== Stored data entries ==
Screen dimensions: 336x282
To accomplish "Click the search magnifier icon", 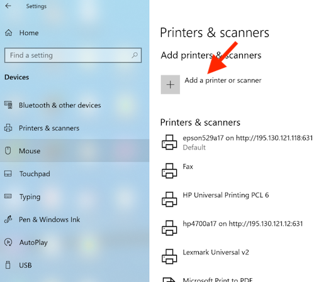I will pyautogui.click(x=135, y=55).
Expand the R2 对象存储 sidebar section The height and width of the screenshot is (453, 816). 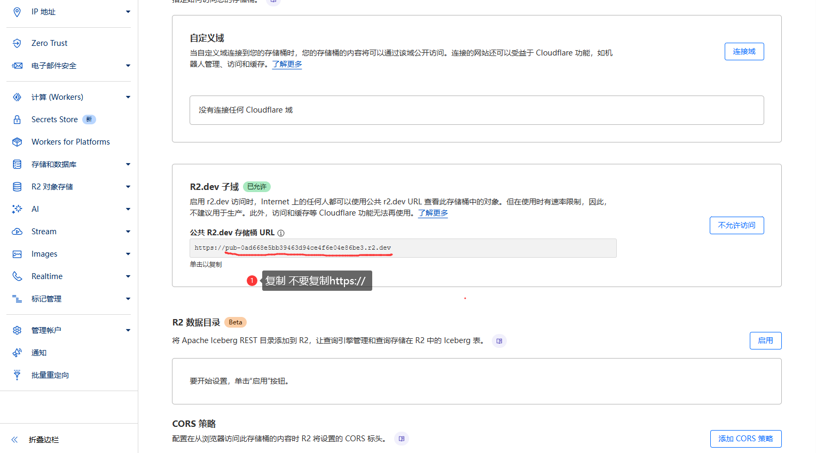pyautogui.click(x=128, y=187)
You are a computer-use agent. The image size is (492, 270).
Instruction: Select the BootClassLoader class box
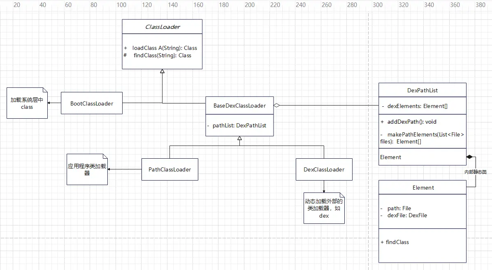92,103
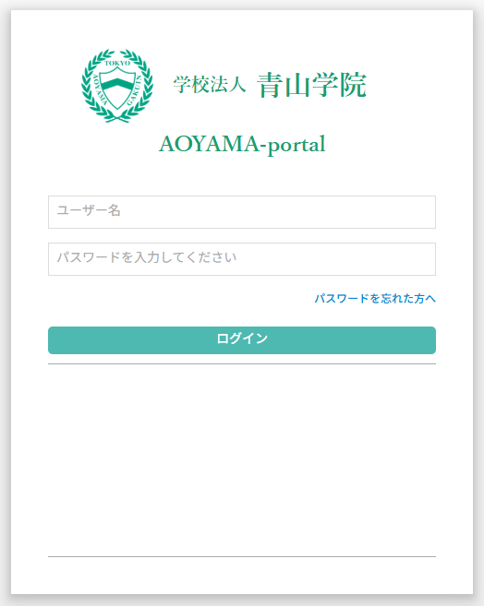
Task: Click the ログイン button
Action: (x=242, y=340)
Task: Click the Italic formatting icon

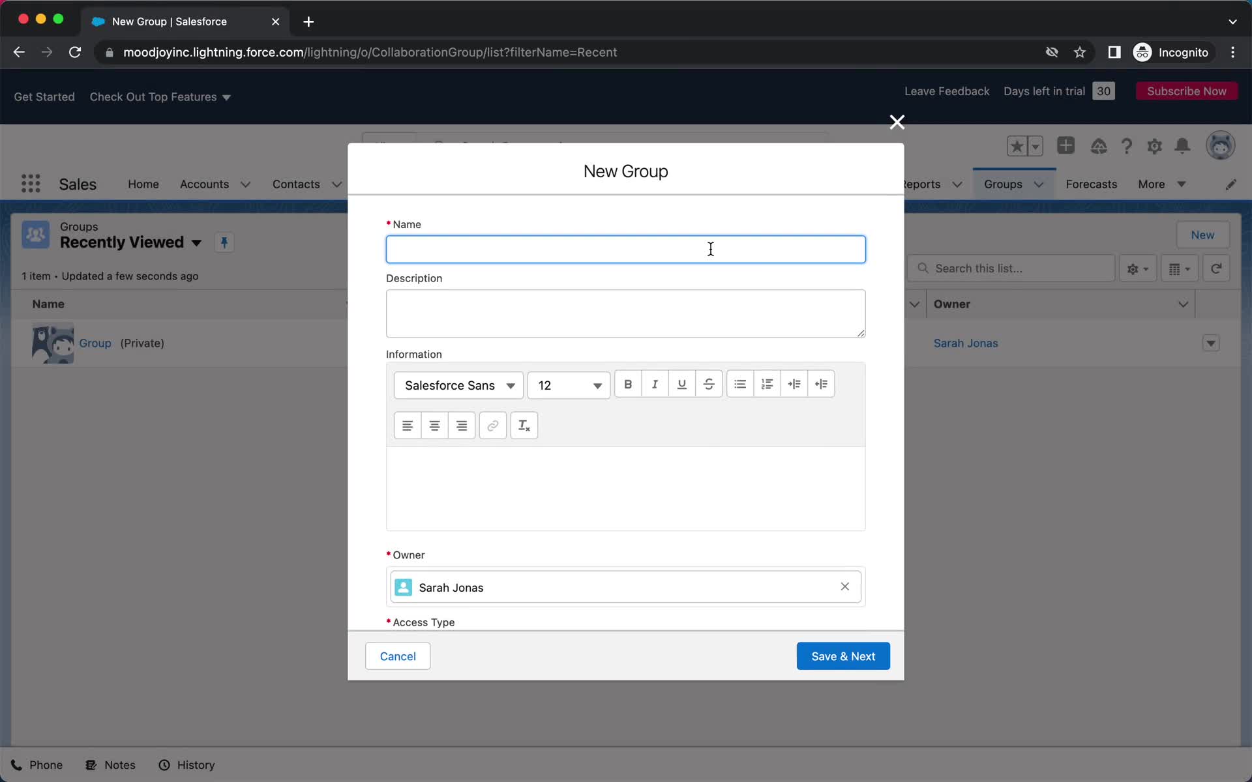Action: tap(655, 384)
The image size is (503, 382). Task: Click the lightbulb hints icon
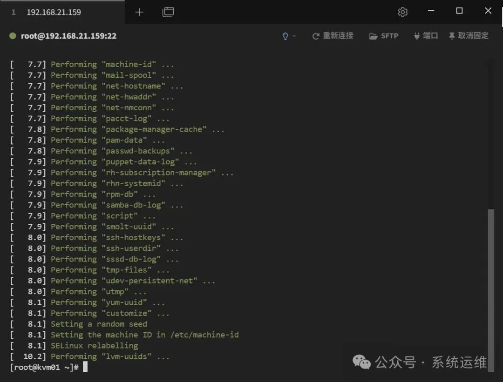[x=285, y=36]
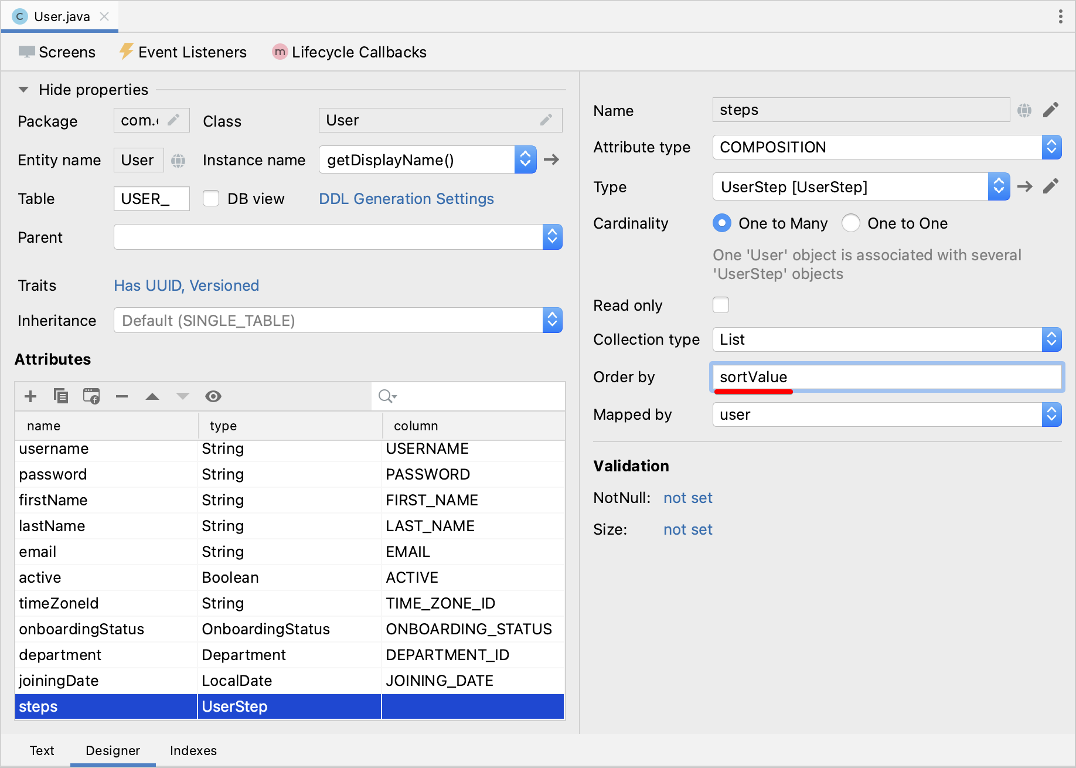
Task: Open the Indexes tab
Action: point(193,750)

--

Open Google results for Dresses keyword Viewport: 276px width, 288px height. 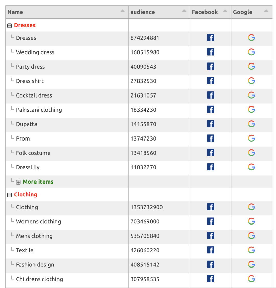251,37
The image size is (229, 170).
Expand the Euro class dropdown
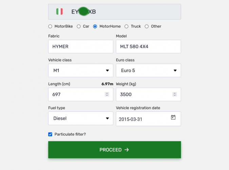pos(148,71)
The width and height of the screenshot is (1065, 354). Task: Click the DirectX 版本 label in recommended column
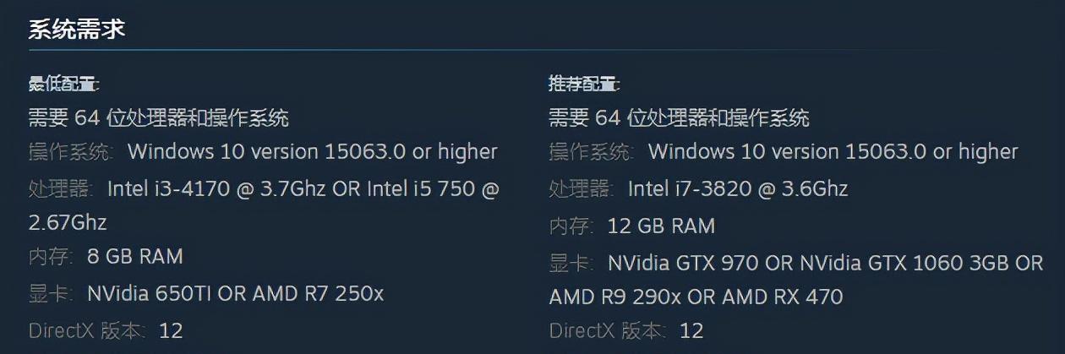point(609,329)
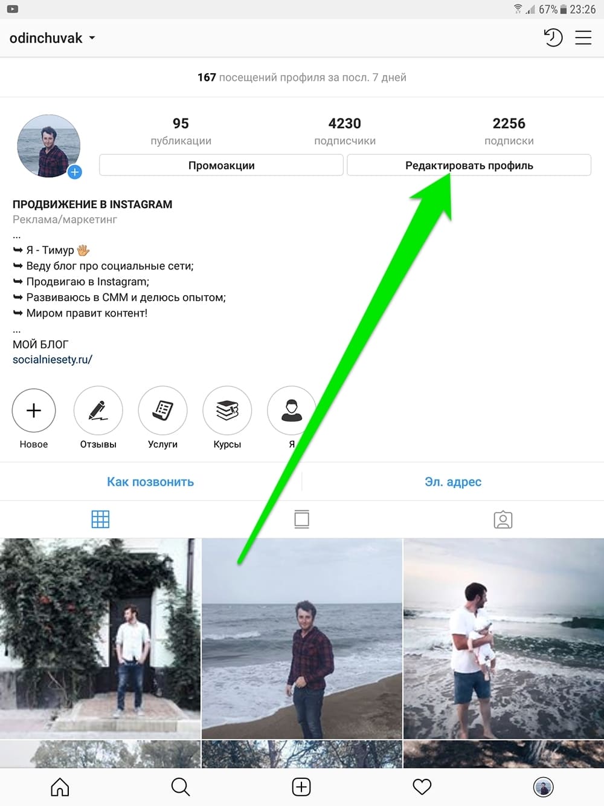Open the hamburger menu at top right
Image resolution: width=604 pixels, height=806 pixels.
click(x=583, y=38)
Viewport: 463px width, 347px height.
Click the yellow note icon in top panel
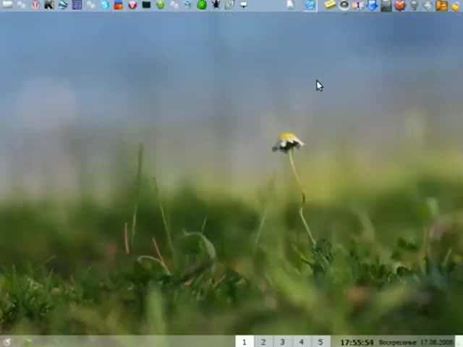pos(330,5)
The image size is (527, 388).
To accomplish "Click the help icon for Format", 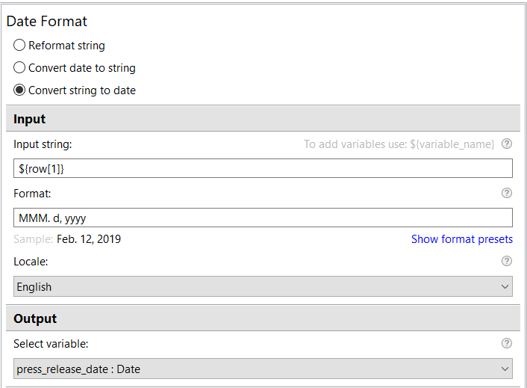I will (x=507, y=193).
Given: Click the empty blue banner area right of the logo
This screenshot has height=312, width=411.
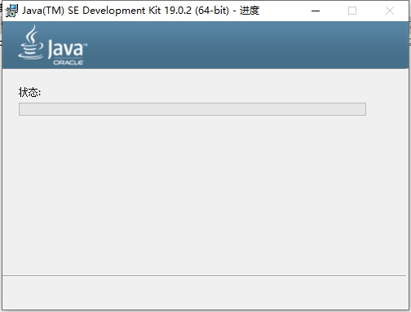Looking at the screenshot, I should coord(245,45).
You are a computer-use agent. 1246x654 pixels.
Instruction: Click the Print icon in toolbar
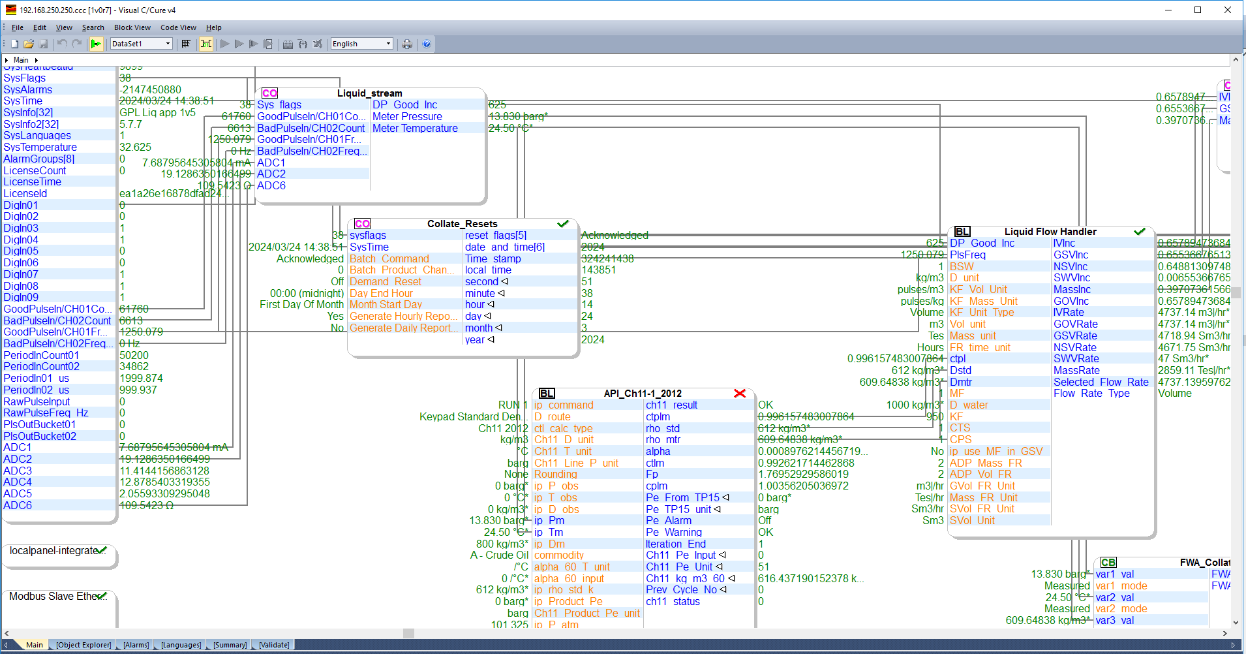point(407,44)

== Your task ==
Looking at the entries above, say how many lines contain the word "computer". Nothing but the number is needed.

== Solution for this exercise ==
2